Step by step guidance on what action to take if there are concerns about a child, these include how to handle a disclosure and how to report.

This guidance is consistent with the ‘Safeguarding Guidance for Children & Young People in Sport’ document issued by Sport Ireland and ‘Children First: National Guidance for the Protection and Welfare of Children’ published by the Department of Children and Youth Affairs – these documents may be referred to for more detailed or additional information.

1) Raising a concern about a child

If a person has a concern about a child, this concern should be discussed with the club’s Designated Liaison Person (DLP) or Deputy Designated Liaison Person (DDLP) if the DLP is not available as soon as possible.

This initial contact may be in-person, by phone or by email; however, is it likely the DLP would look to speak to the person who has the concern.

The DLP will ask for the names of those involved, the nature of the concern and the evidence observed.

The DLP may ask for the concern to be given to them in writing.

2) Reasonable grounds for concern

The DLP, in consultation with the person who raised the issue, will decide if ‘reasonable grounds for concern’ exist.  Reference may be made to the ‘Children First: National Guidance for the Protection and Welfare of Children’ document.

Tusla, or the Gardai in certain circumstances, may be contacted by the DLP for advice.

If it is decided that there are no ‘reasonable grounds for concern’, the DLP will contact the person raising the concern and reply to them in writing to explain such.

If it is decided that there are ‘reasonable grounds for concern’, a report will be filed with Tusla.

3) Reporting a concern

If the person reporting a concern is a non-mandated person, then the DLP will file the report.

If the person with the concern is a ‘mandated person’, there will be a further discussion as to whether the concern reaches the ‘threshold of harm’.  If so, a joint report will be submitted to Tusla.

It should be noted that in the situation that the DLP does not file a report, the person with the concern reserves the right to contact TUSLA as an individual.
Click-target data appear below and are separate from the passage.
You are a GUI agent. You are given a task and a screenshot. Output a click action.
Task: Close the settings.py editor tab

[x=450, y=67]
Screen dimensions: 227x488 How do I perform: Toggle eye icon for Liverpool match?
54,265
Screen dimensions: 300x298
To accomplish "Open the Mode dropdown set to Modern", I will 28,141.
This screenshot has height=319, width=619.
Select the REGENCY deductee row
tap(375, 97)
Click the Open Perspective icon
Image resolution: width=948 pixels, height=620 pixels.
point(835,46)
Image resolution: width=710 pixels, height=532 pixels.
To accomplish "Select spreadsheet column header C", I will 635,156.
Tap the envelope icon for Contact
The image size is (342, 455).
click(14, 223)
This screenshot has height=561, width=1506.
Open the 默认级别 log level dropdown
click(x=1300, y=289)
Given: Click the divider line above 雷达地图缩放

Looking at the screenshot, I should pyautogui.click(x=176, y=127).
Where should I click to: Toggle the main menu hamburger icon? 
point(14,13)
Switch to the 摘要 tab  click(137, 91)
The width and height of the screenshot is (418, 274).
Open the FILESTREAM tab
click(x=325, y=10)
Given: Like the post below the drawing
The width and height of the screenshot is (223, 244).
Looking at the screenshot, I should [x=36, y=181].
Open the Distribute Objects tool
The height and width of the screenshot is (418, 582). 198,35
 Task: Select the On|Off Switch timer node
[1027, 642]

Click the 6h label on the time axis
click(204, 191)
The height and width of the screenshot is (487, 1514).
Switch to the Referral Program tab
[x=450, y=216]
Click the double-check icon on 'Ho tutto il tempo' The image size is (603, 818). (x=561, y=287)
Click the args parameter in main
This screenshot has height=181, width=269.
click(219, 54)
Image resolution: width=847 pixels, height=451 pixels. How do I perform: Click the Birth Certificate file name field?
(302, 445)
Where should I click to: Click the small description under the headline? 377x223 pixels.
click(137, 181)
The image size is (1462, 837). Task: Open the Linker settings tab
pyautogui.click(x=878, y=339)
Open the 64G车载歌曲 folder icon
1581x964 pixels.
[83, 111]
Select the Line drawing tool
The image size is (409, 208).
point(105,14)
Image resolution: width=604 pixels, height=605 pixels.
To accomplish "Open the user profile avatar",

The DLP will advise on whether the parents should be contacted, by whom and how. 

4) Records

All physical records of the concern or report must be given to the DLP for safe storage in the club office.

5) Specific cases

If the concerns relate to the abuse of a child by a child and there are ‘grounds for concern’, a report is filed for each child.

If the concerns deal with an adult disclosing historic child abuse, a retrospective abuse report is submitted. 

If there is an immediate risk to the child, the Gardaí should be contacted.

If the concern relates to a coach/volunteer/adult member the club has a dual responsibility in respect of both the child and the adult. There are two separate procedures to be followed:

1) The reporting procedure to Tusla in respect of the child and the alleged abuser;

2) The internal personnel procedure for dealing with a coach/volunteer/adult member.

Concerns must be communicated to the DLP in the normal manner.  That a concern has been made relating to an adult in the club is reported to the Chair of the club by the DLP and procedures relating to such reports are followed. 

How to handle a disclosure

Often concerns are raised by way of disclosure from a child.  It is important that the person to whom the disclosure is being made handles this appropriately.

  • The person should remain calm and natural – they should not react emotionally, but listen patiently in a detached manner.
  • Leading questions should not be asked; simply repeat what the child has said and let them continue talking.
  • Never promise confidentiality or to keep a secret.
  • Offer reassurance to the child that discussing the matter was the correct thing to do.
  • Let the child know what the next steps will be.
  • As soon as possible after the disclosure, write down what the child said.
  • The DLP should be contacted as soon as possible.

The safety of the child making the allegation and any others who are/may be at risk should be ensured and this should take precedence over any other consideration.